[[ PASSAGE SHOWN, beginning ]]
Expansion of ITC Domestic Industry Coupled with PTAB Immunity = Greater ITC Appeal

Since Ebay v. MercExchange in 2006, patentees have lamented the practical loss of injunctions in most patent litigation. In the 20 years since, neither the courts nor Congress have shown any interest in revisiting or recalibrating Ebay. Of course, patent infringement complainants before the International Trade Commission (ITC) have always been guaranteed a form of special injunctive relief (exclusion orders), but the ITC’s “domestic industry” jurisdiction has always been construed narrowly by the agency. Given the limited jurisdiction, despite the desirable form of relief, ITC proceedings have been far less common than traditional district court litigation.

Last week, however, the Federal Circuit rejected the ITC’s longstanding and narrow view of domestic industry, potentially opening its doors to a far greater percentage of patentees. Independently, the USPTO’s Patent Trial & Appeal Board (PTAB) also withdrew its Biden-era discretionary guidance last week, which prevented discretionary denials under 314(a) on IPR petitions co-pending with an ITC action. The upshot of these near simultaneous developments is that the ITC is now available to a greater number of patentees, at a time when filing at the ITC may also effectively guarantee immunity from PTAB review.

That is a one-two-punch that no plaintiff-friendly Texas court can rival.
[[ PASSAGE SHOWN, end ]]
[[ RECORD EXTRACTS, beginning ]]
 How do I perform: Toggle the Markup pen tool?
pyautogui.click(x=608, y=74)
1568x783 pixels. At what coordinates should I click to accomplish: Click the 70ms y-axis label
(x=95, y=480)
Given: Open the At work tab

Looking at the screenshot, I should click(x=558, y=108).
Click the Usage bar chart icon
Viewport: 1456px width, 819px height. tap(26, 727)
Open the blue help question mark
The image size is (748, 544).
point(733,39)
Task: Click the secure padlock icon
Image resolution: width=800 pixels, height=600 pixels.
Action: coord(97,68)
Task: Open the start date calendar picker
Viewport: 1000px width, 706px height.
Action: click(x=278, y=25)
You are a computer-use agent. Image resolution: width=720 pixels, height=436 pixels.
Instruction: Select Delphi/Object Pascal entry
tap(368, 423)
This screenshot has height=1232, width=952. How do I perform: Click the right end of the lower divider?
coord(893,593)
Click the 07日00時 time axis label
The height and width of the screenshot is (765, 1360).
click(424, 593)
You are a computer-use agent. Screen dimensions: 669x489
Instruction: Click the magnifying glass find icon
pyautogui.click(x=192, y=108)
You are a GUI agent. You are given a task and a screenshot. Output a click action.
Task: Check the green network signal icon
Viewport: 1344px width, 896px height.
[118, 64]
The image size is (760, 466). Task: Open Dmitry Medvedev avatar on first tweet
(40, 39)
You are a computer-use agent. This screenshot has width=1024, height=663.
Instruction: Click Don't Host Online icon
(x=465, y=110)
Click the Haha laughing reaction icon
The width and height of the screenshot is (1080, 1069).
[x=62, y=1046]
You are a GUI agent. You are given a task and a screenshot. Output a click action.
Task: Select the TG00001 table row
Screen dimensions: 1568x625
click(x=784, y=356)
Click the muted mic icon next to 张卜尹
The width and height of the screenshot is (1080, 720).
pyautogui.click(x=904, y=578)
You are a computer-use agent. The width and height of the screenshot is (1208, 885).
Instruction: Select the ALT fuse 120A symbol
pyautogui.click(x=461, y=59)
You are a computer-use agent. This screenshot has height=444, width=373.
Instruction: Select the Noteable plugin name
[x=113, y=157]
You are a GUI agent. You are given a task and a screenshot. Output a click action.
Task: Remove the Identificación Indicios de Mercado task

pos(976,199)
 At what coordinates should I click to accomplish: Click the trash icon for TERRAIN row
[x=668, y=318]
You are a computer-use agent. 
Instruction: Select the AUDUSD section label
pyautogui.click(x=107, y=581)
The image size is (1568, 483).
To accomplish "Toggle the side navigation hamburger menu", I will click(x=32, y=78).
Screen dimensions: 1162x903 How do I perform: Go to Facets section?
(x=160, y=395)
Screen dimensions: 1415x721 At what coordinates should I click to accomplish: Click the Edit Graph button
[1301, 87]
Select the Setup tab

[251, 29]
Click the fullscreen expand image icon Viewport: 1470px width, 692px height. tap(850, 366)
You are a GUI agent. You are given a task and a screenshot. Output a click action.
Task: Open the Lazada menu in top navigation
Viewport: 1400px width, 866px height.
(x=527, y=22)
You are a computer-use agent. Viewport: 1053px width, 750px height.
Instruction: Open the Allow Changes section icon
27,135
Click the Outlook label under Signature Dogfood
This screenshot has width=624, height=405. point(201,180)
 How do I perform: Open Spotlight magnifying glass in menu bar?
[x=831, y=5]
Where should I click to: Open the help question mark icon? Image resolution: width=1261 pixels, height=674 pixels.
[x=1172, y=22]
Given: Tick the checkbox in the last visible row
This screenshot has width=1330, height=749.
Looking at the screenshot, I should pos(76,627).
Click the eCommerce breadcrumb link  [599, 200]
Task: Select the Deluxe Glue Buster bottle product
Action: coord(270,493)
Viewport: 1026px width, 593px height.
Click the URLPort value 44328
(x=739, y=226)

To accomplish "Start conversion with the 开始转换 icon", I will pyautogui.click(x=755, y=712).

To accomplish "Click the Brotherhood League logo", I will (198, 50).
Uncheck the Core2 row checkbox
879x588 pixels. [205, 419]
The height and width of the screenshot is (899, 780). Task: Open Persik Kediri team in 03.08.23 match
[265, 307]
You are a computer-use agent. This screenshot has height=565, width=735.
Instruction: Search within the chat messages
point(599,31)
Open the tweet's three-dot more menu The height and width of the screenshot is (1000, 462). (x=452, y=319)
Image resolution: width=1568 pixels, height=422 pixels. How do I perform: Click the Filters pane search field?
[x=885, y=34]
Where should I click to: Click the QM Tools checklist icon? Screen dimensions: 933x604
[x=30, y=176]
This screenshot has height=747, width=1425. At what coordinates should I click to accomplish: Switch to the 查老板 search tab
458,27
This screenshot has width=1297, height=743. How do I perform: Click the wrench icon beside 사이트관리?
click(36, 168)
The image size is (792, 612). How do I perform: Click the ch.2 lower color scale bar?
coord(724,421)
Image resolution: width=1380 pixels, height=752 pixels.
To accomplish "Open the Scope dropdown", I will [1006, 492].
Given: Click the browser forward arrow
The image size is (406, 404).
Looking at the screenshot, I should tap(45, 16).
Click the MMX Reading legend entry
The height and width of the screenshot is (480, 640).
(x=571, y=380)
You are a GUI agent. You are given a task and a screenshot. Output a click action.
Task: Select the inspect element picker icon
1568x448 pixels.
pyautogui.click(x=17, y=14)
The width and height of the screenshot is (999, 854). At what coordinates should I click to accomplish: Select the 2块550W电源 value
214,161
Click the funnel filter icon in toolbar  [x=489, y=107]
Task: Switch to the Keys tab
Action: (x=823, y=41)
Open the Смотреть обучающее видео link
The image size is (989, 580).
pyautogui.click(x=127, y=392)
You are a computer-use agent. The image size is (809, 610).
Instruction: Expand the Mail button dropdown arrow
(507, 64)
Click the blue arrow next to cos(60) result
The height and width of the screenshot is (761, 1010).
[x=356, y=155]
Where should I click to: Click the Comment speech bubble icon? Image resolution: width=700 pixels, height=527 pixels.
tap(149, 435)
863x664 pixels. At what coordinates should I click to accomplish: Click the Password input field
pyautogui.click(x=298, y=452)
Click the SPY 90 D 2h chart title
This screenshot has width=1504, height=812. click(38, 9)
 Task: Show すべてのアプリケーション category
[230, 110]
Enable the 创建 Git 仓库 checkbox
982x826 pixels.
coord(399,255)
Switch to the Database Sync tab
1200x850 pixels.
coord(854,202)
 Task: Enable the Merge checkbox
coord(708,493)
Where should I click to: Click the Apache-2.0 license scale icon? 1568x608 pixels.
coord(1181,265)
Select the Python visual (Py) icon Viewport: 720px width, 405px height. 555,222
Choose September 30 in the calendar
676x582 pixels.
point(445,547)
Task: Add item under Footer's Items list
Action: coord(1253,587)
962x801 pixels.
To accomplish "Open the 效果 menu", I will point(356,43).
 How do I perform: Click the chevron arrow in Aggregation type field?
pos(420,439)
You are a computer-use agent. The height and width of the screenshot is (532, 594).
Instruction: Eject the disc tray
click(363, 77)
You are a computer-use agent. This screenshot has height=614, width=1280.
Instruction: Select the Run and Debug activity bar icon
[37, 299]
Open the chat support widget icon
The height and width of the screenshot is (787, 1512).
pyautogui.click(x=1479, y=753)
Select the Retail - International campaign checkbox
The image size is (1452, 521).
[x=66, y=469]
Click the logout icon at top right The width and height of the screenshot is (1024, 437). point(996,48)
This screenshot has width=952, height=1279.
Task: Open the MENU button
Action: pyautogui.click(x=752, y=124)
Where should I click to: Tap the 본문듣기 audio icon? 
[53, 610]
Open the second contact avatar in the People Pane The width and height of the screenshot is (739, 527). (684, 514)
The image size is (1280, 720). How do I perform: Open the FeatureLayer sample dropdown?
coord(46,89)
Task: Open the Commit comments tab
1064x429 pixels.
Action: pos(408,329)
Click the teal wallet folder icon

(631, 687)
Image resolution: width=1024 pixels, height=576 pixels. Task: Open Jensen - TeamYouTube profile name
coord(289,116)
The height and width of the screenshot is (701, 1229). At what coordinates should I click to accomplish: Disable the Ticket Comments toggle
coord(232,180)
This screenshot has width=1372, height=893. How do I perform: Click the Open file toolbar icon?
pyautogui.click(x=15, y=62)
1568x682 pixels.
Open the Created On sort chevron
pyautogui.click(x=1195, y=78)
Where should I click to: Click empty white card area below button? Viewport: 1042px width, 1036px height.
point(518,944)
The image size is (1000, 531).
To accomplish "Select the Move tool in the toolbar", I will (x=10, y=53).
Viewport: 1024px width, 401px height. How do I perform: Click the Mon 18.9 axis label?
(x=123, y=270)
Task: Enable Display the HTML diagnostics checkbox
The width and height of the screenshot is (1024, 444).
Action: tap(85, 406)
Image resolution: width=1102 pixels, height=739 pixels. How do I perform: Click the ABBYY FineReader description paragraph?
[[ RECORD EXTRACTS, end ]]
### [PROBLEM SET]
1. Which government bodies are named in the commentary on ITC domestic industry and PTAB immunity?
2. Could you carry the commentary on ITC domestic industry and PTAB immunity forward from its last sentence?

### [TASK-BY-TASK OUTPUTS]
1.
Congress
International Trade Commission (ITC)
Federal Circuit
USPTO
Patent Trial & Appeal Board (PTAB)

2.
More specifically, on March 5, 2025, the Federal Circuit rejected the ITC’s longstanding practice of excluding certain types of activities from qualifying as “domestic industry” activities under Section 337(a)(3)(B), finding the ITC’s approach to domestic industry “is counter to the statutory text.” Prior to the Lashify decision, the ITC had interpreted Section 337(a)(3)(B) to exclude certain types of activities, including: 

  • Sales and marketing absent the existence of “other qualifying expenditures,” such as R&D or manufacturing; and
  • Activities of a “mere importer,” including quality control, warehousing, and distribution.  

In Lashify, the Federal Circuit applied its “independent judgment” under Loper Bright and flatly rejected the ITC’s prior approach, eviscerating what has come to be known as the “mere importer” test for determining whether activities should count towards domestic industry. The Federal Circuit concluded that Section 337(a)(3)(B) does not exclude any “enterprise functions.”  

The Federal Circuit remanded the decision back to the ITC, holding that the ITC “must count Lashify’s employment of labor and capital even when they are used in sales, marketing, warehousing, quality control, or distribution.”  

ITC Jurisdiction is Expanded

The Lashify decision signals a significant shift in the ITC’s domestic industry analysis by greatly expanding the types of activities a complainant can rely on to satisfy the domestic industry requirement. This change in the legal standard will make the ITC a viable forum for entities regardless of whether they conduct any research or manufacturing in the U.S., potentially opening the door to entities whose only presence in the U.S. is sales, marketing, or warehousing, provided that they can establish that they meet the “significance” requirement.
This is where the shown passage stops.